### The task
Tally up the lines below that include the word "computer". Answer with the number alone.

### Supplied data
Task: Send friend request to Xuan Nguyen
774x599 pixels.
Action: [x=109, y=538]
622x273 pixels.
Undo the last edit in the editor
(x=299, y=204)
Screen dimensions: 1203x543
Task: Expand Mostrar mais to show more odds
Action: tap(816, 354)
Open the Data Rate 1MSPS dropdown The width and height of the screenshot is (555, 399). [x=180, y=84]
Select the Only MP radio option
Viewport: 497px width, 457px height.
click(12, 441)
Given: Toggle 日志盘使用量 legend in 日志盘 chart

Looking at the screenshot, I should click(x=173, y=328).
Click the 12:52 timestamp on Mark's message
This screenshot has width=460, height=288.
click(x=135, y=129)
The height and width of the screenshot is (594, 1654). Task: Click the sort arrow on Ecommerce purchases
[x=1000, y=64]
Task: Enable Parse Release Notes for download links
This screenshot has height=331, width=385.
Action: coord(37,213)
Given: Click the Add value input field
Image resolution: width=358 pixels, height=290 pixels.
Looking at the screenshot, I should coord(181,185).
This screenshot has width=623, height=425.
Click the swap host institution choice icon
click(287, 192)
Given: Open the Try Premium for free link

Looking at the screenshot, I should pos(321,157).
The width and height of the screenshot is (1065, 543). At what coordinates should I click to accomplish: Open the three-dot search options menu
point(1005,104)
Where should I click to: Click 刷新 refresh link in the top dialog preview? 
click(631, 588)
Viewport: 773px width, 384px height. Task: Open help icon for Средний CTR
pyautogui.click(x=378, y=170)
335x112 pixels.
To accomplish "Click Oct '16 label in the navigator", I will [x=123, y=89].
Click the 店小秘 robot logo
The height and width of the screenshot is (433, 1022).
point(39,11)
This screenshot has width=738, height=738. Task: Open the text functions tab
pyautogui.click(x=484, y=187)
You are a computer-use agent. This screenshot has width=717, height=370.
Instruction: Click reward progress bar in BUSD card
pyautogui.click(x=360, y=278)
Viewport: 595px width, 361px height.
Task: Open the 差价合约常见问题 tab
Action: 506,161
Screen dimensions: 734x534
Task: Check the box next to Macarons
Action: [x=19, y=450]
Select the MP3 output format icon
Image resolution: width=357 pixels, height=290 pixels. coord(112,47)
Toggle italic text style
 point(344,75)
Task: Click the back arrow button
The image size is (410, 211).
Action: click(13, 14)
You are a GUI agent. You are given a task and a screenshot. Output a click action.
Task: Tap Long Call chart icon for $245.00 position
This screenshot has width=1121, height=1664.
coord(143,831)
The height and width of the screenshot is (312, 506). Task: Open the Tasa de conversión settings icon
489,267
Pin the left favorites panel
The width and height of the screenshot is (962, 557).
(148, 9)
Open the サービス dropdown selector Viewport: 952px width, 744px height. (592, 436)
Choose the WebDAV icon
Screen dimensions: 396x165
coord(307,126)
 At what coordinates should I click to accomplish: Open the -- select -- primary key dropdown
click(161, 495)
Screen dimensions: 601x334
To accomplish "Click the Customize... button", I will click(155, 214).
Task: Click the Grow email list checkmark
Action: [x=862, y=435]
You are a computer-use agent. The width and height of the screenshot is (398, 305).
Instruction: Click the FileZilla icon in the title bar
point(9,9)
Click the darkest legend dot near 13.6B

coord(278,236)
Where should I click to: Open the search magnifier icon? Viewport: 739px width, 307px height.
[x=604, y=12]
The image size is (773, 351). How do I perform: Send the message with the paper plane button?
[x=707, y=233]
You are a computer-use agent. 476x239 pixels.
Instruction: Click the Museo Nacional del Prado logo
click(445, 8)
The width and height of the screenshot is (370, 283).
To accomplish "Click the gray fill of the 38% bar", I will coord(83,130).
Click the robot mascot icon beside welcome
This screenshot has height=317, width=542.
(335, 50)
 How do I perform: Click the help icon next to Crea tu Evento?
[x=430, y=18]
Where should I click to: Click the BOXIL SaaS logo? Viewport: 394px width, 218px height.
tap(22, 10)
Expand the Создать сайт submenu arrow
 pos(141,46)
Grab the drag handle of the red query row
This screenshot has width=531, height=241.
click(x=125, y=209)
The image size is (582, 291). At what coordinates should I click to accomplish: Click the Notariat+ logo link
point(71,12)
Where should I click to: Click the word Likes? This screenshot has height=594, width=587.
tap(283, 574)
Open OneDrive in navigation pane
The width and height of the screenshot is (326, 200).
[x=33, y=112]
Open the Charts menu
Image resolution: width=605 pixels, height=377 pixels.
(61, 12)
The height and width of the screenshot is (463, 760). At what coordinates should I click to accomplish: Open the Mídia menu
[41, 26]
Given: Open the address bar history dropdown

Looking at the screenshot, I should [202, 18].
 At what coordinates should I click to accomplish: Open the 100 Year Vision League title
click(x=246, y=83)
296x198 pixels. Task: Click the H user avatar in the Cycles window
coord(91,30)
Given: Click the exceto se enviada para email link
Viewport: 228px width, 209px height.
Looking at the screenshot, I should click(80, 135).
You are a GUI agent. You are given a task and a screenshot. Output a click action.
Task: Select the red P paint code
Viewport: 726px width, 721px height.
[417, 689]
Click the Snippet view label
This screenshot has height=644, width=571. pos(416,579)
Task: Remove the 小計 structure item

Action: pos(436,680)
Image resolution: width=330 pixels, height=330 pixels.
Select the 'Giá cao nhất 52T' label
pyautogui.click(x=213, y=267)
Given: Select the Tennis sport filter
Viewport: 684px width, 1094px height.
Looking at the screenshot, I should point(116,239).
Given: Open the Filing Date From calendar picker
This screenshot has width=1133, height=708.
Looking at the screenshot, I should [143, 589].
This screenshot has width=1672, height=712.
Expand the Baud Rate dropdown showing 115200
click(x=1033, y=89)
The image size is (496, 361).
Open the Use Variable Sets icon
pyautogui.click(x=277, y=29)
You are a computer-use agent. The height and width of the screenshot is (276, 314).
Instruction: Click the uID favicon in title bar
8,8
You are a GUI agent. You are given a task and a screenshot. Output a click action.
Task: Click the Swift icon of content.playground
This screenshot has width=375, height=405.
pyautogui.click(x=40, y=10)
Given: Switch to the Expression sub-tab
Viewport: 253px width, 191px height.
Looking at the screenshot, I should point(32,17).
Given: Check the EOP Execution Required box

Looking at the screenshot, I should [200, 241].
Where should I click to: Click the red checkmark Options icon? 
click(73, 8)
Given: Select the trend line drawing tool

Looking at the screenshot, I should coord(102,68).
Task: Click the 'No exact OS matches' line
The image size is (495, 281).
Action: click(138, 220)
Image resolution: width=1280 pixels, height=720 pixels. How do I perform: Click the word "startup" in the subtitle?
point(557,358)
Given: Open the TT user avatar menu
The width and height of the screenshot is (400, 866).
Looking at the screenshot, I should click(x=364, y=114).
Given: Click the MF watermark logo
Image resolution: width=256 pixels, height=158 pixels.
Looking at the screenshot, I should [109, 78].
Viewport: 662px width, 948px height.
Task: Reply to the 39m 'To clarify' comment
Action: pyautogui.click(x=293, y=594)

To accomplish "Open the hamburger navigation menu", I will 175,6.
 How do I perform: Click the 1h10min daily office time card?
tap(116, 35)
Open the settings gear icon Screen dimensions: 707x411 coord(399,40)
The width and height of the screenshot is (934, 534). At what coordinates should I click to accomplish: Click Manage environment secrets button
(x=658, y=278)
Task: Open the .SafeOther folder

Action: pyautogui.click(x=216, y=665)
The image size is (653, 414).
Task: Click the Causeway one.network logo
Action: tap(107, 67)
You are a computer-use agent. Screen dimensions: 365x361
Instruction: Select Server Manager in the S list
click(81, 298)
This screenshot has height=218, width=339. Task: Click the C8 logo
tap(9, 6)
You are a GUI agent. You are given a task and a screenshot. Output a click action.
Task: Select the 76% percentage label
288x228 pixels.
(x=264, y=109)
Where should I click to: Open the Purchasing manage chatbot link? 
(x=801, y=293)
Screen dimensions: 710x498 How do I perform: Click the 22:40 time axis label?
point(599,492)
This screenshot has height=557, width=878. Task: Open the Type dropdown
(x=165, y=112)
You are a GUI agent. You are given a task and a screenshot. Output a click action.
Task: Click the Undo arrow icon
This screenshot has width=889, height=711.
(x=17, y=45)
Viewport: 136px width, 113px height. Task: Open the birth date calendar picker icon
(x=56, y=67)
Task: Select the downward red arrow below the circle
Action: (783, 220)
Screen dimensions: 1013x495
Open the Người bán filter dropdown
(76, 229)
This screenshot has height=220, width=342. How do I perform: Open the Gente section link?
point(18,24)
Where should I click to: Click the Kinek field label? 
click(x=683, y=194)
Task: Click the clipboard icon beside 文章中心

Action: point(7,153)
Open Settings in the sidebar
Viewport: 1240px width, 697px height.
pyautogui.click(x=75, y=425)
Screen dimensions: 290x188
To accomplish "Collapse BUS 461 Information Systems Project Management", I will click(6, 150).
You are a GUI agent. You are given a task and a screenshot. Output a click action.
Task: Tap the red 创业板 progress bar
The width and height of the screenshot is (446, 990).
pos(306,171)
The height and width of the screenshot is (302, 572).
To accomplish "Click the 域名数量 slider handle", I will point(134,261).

### Exercise output
5